Are private student loans a viable option? My credit isn't fantastic but my wife's is. Also, if I choose the private loans for only a semester or two until my tax situation is handled, will I have to pay those back immediately, or will they be like the other loans where I can wait until after graduation assuming I meet certain criteria (stay enrolled, etc.)
I recently paid off my car, then it was totaled. Bought a new used car with a very low interest rate for 48 months. I could pay off this loan early, but I wonder if I should save the extra money for a rainy day or put it in my 403(b) account. My only other installment loan is a 15 year mortgage, also with a very low interest rate. Thanks.

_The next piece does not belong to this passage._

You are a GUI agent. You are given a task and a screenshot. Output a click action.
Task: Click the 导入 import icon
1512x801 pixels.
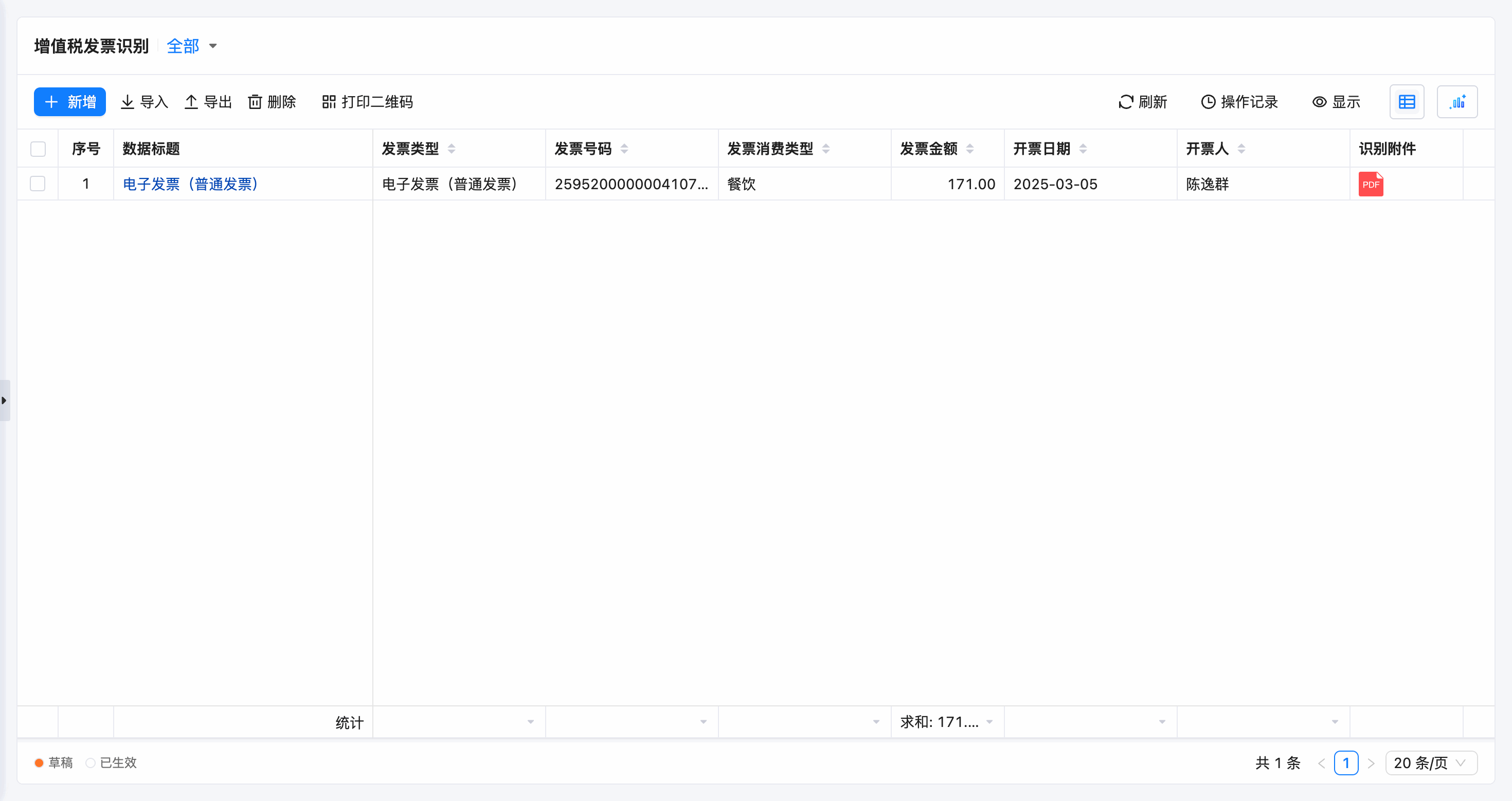(x=128, y=102)
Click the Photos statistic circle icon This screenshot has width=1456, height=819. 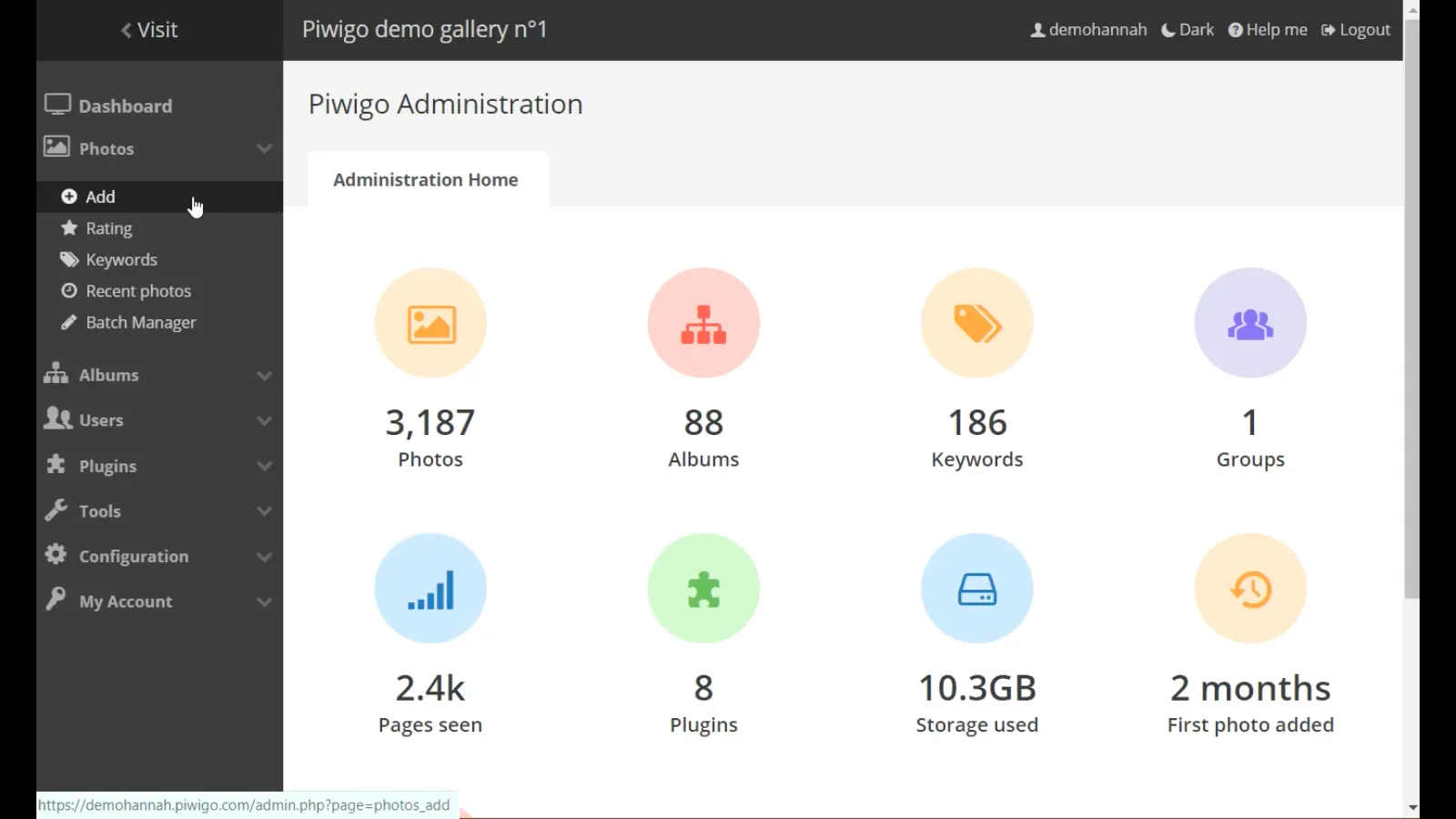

I am a retired doctor, married, with net worth over $1.75 million and an annual income of about $150,000. To support women's equality over the years, my wife and I put many of our credit cards, utilities, and accounts in my wife's name. Almost all our credit cards have her as the primary account holder and me as an "add-on," all with very high limits that we built up over the years. Her credit report looks excellent.
I ended up with just one small credit card ($4,000 limit) in my own name. I find it annoying to have to use my wife's credit cards for larger purchases. Before applying for cards with higher limits, I requested a free annual credit report. Unlike my wife, I was asked for data about monthly payment amounts and loan holders for a mortgage and vehicle loan paid off nine years ago. I was asked to apply by mail, sending copies of my driver's license, utility bills, etc. It's as if I have no credit record. This is insulting and could be problematic should my wife be incapacitated. What should we do to merge the credit rating data? How else can I build an equally strong rating as my wife without starting over?
You answered a question on the air from a young soon to be married person regarding life insurance. You advised that the standard 1x salary being offered by his employer is probably "enough", but you never asked if he had any outstanding debts. What for example, happens to student loan debt if a person dies? I'm aware that student loan debt can't be discharged in bankruptcy, but can it be discharged in death? Would a surviving spouse then be responsible for the student loan debt? Other debt, I am certain would become the responsibility of the surviving spouse, such as a car loan or credit card debt, but I have no idea what happens with student loan debt...Shouldn't debt also be considered when considering life insurance? We always hear about how do want to "take care of" after death, such as funeral expenses, and supporting our survivors' life style for a period of time or if there's children helping them to pay for their education, but I've never hear anyone speaking of discharging the debt as something that also needs to be "taken care of".
I am retiring on January 1. I have to select how I want my defined pension amount monthly. One option is to have the same amount paid no matter if my wife or I die first. The amount will always stay the same until we both die. The second option is to receive higher amount until one of us die. After that, the amount goes down by one third. The second option would give me about $6,000 more annually, but about $22,000 less when one of us dies. I am thinking about doing the first option to keep pension constant for both of us. Any suggestions?
I'm deathly afraid of over-funding my children's 529's for college. Right now we're aggressively funding their 529's to help cover most of their undergraduate educations. However, if either of them don't spend much for college (maybe they go to trade school, earn tons of scholarships, etc.), then we will have this money locked into these 529's and penalties to pay on the way out! Our financial adviser says that the money can always be used for a relative, but I'm not sure I want to give $20,000 to a niece or nephew (who are already well-funded). Should we be saving a portion of college-earmarked funds elsewhere?